京都芝3000m、晴の良馬場、18頭立て。改めてレース映像を見ると「ユタカさん、やっぱり淀の魔術師やわ」と思わせる騎乗ぶりでした。菊花賞はスタート直後に3角から4角の「淀の坂越え」があるため、ここをいかに上手に乗り切ること出来るかが勝負の第一関門。7枠15番という外枠から素直なスタートを見せたエアシャカール、2ハロン目に入ったところでトーホウシデンを見やる形で4番手まで押し上げると、3角から4角にかけて上手く最内に潜り込んでいました。正面スタンド前の1000m通過が1分1秒5の流れの中、「気楽に行こうよ」とばかりに相棒をなだめられていた武騎手、後続馬が外から前々を臨もうとした中でもじっと我慢。1角では8番手、2角では9番手と中団に控えて、向こう正面では外のアグネスフライトと並走。2000m通過が2分4秒3、ラップにして1分2秒8とそれほど緩まなかった中盤。2回目の3角から4角、アグネスフライトが大外をマクって行った時も「まだよ、まだよ」と3角10番手、4角7番手と虎視眈々。そして直線。内に進路を取ったエアシャカール、ジョウテンブレーヴ(1997.5.10)とホワイトハピネス(1997.4.19)の間1頭分を縫うようにして抜け出すと、最内のラチ沿いを伸びました。結局、内にササッていたようですが、武騎手の右ムチに応じたエアシャカール。最後は馬場中央から鋭脚を見せたトーホウシデンが差し迫りましたが、タイム差なしの「クビ」だけ凌いだところが、京都芝3000m3分4秒7で走破の決勝点。
気難し屋のエアシャカール、その能力は紛うことなく一級品。トサミドリ(1946.5.20)、ダイナナホウシユウ(1951.5.11)、キタノカチドキ(1971.3.27)、ミホシンザン(1982.4.16)、サクラスターオー(1984.5.2)、セイウンスカイ(1995.4.26)に続く、史上7頭目の皐月賞&菊花賞のクラシック二冠を果たしたのでした。
武豊TV!だったでしょうか、武騎手が「勝春くんが上手く乗っていたので、それに付いて行っただけ」というようなことをおっしゃっていたようにも思うのですが、スタートした時から「良い感じに走っている」トーホウシデンをマークされていたのではないかと思います。そしてまた、伊藤雄二調教師は、この菊花賞について「勝春くんは100点の騎乗だった。けれど、ユタカくんは120点の騎乗だった」と評されていたようにも記憶しています。

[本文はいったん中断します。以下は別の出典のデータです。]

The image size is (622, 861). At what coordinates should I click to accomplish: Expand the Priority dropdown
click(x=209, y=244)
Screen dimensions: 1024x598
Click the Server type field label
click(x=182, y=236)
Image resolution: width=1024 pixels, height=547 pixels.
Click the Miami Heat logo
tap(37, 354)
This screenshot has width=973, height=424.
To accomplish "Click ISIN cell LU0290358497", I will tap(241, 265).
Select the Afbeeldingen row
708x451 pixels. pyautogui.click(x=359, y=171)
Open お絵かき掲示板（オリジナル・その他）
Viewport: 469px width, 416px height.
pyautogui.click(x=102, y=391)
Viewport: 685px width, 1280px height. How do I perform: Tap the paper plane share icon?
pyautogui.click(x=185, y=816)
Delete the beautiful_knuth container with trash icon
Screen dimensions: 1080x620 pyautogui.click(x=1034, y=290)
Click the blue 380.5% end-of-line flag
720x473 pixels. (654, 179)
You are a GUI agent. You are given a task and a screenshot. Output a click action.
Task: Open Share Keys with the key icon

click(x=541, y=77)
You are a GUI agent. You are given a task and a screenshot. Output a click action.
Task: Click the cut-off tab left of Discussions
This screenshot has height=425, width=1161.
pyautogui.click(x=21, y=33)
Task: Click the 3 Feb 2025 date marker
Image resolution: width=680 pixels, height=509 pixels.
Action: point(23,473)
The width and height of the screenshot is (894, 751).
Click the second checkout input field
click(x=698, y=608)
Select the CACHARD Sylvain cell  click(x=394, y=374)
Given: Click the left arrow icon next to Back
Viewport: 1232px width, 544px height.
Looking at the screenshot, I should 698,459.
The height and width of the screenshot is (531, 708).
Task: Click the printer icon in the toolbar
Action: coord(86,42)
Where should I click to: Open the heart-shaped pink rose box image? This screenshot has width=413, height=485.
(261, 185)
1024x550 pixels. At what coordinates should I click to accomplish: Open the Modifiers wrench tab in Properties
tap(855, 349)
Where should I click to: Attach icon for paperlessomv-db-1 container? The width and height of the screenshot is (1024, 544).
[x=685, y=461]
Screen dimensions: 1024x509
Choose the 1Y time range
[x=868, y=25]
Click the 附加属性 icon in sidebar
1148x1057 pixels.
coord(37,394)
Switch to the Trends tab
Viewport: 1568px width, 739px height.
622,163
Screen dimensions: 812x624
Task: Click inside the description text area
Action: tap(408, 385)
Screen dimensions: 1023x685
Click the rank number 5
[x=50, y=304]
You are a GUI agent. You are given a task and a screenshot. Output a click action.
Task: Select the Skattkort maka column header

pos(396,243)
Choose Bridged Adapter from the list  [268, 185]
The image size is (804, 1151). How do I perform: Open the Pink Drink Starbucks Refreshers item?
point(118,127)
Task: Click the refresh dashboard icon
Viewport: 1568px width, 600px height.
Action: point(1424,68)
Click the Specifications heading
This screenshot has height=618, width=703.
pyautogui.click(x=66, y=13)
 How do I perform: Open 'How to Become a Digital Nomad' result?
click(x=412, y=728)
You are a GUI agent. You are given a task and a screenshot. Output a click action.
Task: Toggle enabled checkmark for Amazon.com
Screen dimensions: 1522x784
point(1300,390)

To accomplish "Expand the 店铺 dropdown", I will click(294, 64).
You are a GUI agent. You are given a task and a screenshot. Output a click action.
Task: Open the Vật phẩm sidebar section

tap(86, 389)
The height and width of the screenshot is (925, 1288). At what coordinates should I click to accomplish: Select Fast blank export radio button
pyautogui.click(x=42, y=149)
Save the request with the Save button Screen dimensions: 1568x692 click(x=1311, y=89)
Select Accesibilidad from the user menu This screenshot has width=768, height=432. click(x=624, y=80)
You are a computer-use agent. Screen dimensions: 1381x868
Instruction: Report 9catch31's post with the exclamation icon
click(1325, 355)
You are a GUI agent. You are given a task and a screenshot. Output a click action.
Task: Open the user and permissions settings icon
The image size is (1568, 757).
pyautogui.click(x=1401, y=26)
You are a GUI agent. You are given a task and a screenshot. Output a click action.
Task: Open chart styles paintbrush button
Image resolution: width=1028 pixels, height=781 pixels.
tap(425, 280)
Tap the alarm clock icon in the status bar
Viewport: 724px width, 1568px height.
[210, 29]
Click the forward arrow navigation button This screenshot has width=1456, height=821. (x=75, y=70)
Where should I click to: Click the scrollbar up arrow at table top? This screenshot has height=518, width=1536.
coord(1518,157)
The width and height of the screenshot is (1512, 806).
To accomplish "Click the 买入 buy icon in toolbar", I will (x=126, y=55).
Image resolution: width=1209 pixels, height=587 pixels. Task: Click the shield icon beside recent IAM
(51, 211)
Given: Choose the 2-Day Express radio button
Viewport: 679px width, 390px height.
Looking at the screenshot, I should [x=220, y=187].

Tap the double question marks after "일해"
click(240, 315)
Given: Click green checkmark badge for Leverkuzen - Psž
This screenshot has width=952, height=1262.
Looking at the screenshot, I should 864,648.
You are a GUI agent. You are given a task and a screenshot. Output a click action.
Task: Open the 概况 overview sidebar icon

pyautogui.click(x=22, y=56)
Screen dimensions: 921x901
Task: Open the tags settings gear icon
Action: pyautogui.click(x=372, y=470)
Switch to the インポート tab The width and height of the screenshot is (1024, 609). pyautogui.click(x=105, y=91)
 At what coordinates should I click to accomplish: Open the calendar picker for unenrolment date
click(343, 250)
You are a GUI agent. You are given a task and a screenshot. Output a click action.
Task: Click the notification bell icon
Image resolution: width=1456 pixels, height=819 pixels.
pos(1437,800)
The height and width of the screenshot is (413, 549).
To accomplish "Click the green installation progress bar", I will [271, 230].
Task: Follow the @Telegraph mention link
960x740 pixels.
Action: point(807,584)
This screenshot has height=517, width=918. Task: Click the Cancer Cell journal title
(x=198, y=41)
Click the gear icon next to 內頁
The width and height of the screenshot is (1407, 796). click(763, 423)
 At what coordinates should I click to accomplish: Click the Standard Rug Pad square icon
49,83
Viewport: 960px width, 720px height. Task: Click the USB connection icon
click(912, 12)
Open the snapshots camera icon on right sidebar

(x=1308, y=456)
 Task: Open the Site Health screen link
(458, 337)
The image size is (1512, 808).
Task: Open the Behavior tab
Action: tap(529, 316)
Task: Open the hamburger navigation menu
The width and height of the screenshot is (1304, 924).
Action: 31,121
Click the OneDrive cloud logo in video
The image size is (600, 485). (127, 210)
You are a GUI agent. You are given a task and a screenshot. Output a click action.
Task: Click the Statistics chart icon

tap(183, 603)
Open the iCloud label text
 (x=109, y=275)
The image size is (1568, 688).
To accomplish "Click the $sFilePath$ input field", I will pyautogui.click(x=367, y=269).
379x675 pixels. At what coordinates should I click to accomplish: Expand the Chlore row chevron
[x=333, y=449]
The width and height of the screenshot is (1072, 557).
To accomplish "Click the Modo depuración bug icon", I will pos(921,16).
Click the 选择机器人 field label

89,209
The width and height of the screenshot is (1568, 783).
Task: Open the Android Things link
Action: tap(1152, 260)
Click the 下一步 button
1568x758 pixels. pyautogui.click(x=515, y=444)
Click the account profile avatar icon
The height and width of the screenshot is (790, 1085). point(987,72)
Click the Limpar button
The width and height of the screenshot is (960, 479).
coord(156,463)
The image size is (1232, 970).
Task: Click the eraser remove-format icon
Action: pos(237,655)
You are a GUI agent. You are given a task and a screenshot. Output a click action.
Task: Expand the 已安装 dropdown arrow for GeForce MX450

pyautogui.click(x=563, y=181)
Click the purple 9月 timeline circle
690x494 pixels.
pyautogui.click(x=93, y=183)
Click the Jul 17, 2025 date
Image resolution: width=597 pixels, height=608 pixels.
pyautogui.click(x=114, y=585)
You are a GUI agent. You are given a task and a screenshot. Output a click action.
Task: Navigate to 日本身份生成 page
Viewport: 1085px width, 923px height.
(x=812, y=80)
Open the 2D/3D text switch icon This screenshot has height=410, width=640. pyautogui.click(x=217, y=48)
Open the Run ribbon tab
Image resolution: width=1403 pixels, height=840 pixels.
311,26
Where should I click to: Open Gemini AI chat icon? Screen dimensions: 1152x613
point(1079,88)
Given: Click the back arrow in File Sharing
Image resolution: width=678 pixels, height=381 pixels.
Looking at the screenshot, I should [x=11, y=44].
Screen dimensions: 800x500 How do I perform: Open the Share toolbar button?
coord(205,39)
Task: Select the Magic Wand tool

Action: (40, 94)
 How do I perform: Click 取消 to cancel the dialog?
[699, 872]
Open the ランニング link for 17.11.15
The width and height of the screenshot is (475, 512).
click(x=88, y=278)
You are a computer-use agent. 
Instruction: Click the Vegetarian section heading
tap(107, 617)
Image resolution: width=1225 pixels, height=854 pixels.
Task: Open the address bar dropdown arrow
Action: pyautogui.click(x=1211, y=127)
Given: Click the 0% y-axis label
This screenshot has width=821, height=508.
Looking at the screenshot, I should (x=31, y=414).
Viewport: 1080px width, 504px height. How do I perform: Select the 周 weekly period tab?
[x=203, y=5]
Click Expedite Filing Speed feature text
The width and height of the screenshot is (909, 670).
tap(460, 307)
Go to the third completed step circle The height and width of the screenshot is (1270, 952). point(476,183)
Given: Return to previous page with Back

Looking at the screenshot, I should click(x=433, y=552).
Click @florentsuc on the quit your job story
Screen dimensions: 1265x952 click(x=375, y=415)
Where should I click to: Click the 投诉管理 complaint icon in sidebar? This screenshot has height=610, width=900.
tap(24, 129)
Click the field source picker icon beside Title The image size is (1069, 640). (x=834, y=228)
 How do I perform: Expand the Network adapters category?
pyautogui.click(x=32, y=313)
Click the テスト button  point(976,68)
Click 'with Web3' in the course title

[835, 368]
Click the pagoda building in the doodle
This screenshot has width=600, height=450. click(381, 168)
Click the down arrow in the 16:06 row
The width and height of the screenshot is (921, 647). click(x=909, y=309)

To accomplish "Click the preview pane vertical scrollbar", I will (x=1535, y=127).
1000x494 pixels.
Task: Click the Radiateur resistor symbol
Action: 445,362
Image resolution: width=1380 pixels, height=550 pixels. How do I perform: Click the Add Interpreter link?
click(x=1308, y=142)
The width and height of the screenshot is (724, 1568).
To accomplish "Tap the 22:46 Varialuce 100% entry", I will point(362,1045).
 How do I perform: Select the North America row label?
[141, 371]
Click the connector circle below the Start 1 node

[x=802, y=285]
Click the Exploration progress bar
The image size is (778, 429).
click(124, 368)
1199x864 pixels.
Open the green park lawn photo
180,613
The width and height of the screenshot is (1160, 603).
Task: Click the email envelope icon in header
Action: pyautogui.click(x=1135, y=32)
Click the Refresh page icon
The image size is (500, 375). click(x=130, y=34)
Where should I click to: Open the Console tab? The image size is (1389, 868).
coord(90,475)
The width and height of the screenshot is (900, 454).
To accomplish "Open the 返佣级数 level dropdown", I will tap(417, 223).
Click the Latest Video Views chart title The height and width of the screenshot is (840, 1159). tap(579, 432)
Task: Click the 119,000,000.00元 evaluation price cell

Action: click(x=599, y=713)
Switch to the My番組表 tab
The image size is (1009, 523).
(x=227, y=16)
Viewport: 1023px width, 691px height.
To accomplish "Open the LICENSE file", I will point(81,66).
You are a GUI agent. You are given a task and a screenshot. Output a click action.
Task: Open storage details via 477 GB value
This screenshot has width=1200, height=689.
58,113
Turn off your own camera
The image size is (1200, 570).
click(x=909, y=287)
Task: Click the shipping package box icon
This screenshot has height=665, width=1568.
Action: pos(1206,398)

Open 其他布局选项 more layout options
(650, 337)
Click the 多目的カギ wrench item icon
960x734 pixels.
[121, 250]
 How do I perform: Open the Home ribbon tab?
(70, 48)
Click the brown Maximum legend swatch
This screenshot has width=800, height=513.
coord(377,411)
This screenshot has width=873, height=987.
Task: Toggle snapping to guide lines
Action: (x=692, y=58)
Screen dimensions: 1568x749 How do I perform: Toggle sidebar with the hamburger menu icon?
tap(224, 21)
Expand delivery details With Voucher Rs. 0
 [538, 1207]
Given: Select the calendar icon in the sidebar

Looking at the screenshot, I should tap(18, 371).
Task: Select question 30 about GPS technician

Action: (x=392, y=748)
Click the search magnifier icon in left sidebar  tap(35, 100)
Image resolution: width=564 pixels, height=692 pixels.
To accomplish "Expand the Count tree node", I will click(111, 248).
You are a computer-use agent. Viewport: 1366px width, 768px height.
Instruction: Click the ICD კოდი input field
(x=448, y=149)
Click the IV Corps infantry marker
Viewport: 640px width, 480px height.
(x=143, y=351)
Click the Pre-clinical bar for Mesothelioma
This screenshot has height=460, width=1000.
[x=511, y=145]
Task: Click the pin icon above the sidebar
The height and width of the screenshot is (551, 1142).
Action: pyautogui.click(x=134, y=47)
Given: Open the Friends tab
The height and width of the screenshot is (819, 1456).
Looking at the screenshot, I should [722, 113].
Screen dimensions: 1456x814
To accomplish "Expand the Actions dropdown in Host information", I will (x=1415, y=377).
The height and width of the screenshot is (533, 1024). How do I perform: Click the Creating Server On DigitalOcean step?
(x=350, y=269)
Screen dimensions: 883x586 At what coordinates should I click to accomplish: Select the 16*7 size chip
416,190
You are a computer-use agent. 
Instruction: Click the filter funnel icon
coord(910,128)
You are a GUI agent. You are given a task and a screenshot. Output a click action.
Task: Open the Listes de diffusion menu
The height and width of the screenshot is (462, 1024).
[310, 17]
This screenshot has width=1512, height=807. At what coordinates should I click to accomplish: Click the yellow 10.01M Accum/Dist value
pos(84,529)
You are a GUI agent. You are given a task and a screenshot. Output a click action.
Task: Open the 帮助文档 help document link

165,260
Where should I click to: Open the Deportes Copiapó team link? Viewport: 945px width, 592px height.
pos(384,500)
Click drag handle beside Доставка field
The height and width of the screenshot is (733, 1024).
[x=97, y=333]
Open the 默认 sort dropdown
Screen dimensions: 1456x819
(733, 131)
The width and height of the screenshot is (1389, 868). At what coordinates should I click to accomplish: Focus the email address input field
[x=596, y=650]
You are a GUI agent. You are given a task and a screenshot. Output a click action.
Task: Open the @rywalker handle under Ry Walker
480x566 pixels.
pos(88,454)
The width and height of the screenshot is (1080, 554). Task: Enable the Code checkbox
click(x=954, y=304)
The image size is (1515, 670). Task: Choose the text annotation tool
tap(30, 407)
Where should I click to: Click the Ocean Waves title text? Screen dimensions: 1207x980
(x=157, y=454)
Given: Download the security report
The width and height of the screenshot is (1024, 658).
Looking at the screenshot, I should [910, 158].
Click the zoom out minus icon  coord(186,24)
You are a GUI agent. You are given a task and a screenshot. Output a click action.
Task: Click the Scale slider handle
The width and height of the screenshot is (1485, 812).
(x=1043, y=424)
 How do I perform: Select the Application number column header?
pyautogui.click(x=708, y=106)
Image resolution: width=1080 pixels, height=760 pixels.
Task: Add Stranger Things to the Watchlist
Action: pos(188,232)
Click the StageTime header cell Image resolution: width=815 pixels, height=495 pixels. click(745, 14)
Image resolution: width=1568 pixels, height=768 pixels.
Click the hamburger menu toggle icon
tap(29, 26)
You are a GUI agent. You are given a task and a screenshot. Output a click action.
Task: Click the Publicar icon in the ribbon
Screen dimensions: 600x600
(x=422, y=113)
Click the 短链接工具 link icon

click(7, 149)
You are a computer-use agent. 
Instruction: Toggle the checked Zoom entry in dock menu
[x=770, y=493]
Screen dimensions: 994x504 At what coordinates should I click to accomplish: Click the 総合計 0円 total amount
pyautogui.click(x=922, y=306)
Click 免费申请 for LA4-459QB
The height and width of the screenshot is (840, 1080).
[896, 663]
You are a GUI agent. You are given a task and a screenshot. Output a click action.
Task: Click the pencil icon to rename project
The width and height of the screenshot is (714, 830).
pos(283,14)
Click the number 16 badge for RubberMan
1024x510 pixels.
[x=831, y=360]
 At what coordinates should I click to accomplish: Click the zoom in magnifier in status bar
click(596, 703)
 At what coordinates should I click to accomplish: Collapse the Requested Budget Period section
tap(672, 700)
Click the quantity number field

ともあれ、鞍上の超絶の技量があろうとも、エアシャカールの能力を信じた人に応えた、エアシャカールが本当に素晴らしかった。そうして生産の社台ファームにとっては社台ファーム千歳時代の第57回のダンスインザダーク(1993.6.5)以来の2勝目、馬主の(株)ラッキーフィールドと管理される森調教師には菊花賞初勝利、そして武騎手には第49回のスーパークリーク(1985.5.27)、第57回のダンスインザダークに続く菊花賞最多タイとなる3勝目をプレゼントしたのでした。
*
結果的に菊花賞が最後の勝利となったエアシャカールでしたが、伊達や酔狂でクラシック二冠を果たせるものではありません。欧州遠征を挟みながらでも春と秋にGIを制した現年齢表記3歳時の輝きは、その気性的な個性の強さと共に、私の記憶に強く留まっています。
エアシャカール、黒鹿毛に星1つの「準三冠馬」。20代の折に触れた、忘れがたき名馬の1頭です。
それでは、これから走る馬、人すべてが無事でありますように。
*
[エアシャカール(1997.2.26)の主な競走成績]
- 皐月賞(GI)、菊花賞(GI)
- 東京優駿(GI)、金鯱賞(GII)、産経大阪杯(GII)2回、弥生賞(GII)
- 神戸新聞杯(GII)
通算20戦4勝、2着6回、3着1回。
*
エアシャカールと言えば、東京優駿の7cm差の「ハナ」差2着も惜しかったよな。
ええ。2000年の第67回東京優駿については、6週間後の「アグネスフライト(1997.3.2)-タイム差なしの好勝負を辿る(No. 10)-」の記事で触れるそうです。
ネタバラシも何も無いけれど、そりゃ、そうなるわなぁ。